### WHAT NEEDS TO BE DONE
Quote exactly, and only, the lines of the material below from the line with "Image resolution: width=731" through the line with "Click the red >94% legend swatch".

### EXERCISE MATERIAL
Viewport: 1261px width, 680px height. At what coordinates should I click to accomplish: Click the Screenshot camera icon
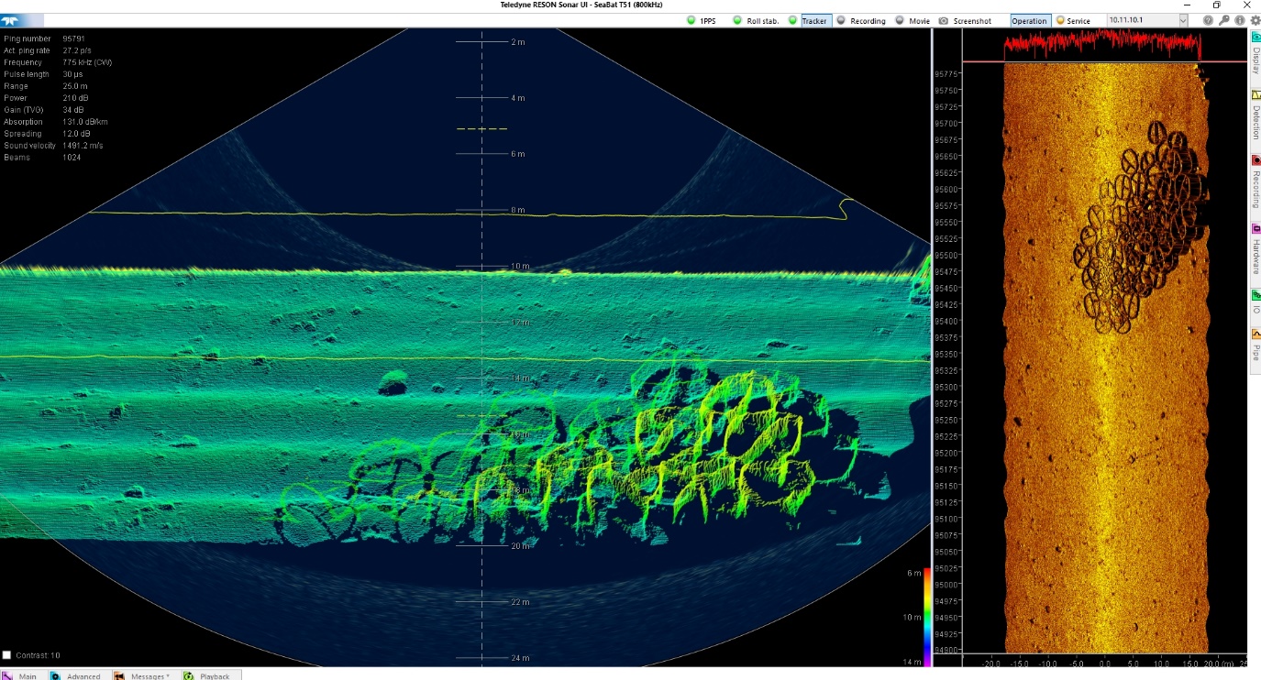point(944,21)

...

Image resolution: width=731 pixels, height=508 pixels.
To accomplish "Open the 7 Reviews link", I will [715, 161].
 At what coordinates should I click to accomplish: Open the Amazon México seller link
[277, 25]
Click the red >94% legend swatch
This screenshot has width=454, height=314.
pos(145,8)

### RESULT FOR THIS TASK
Image resolution: width=731 pixels, height=508 pixels.
To accomplish "Open the 7 Reviews link", I will [715, 161].
 At what coordinates should I click to accomplish: Open the Amazon México seller link
[277, 25]
Click the red >94% legend swatch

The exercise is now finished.